But things didn’t stay that way. The atlassian-scheduler API was widely adopted by everybody except Confluence for a long time. Eventually, somebody decided to switch the Embedded Crowd library that both JIRA and Confluence use for managing user directories and syncs. But this meant when Confluence needed to update the Embedded Crowd library to a version that used it, they had to make the atlassian-scheduler API available to it. And this is where things go wrong, because I the problem wasn’t thought through completely.

To make it work, these versions of Confluence that have the modern atlassian-scheduler API but predate 6.0 have a completely crippled version of it that, no matter what you ask, will always schedule the job to run locally. It won’t even do the old locking hack that was done in the earlier versions. This is because it was only ever intended to be used by Embedded Crowd. They didn’t really think about the fact that anybody else would ever see it and try to use it. It even has a disclaimer to that effect in the code:

    <!-- Just enough atlassian-scheduler to make Crowd work. NOT CLUSTER SAFE! (Unless you do your own locking like Crowd) -->
    <bean id="schedulerServiceForCrowdOnly" class="com.atlassian.scheduler.quartz1.Quartz1SchedulerService" autowire-candidate="false">

They tried very hard to keep it away from you and tell you not to use it. But all of this happened after the compat library was written, so it doesn’t know to watch out for it and avoid using this. It’s looking only for whether or not it is able to hunt down the atlassian-scheduler API classes (which it can) so it tries to use it. And it succeeds!

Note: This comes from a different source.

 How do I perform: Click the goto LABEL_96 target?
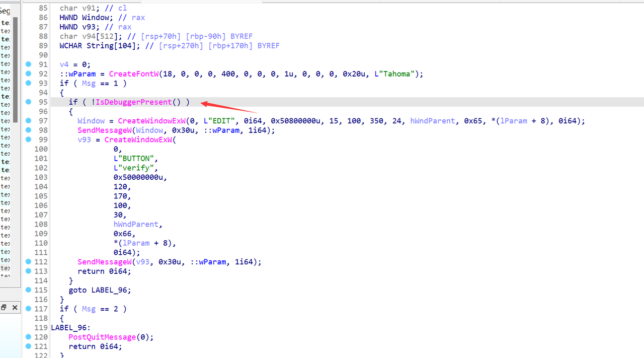pyautogui.click(x=111, y=290)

But the problem is that this is not really Cluster-safe, just like it says. Those checks for the run mode that you are detecting were put there specifically to detect this kind of problem and warn you that something is wrong. Removing the checks doesn’t fix the problem; it just hides it.

If you really don’t care about cluster safety at all or you are happy to provide your own locking anyway, then it may make sense to just stick with SAL’s PluginScheduler until you are solidly on Confluence 6+ only. Alternatively, it really makes more sense to leave the run mode checks in place and instead reject the use of the atlassian-scheduler API in pre-6 versions where it is known to do the wrong thing.

Main areas that you definitely want to QA:

Does your job end up behaving correctly in Confluence Data Center in all major versions from 5.7 to 6.0?
Have you properly accounted for the upgrade pathway, such that when the compat library switches from the SAL impl to the atlassian-scheduler impl, does the job correctly get changed to a clustered one?
Is this a problem you could maybe solve by using Confluence’s job-related module descriptors instead? It looks they they went through a transition in 5.10 in preparation for the switch to atlassian-scheduler in 6.0, and I admit I don’t know much about them, but it might be another path forward.

Hope that explains things a bit better, and hope it helps!
crf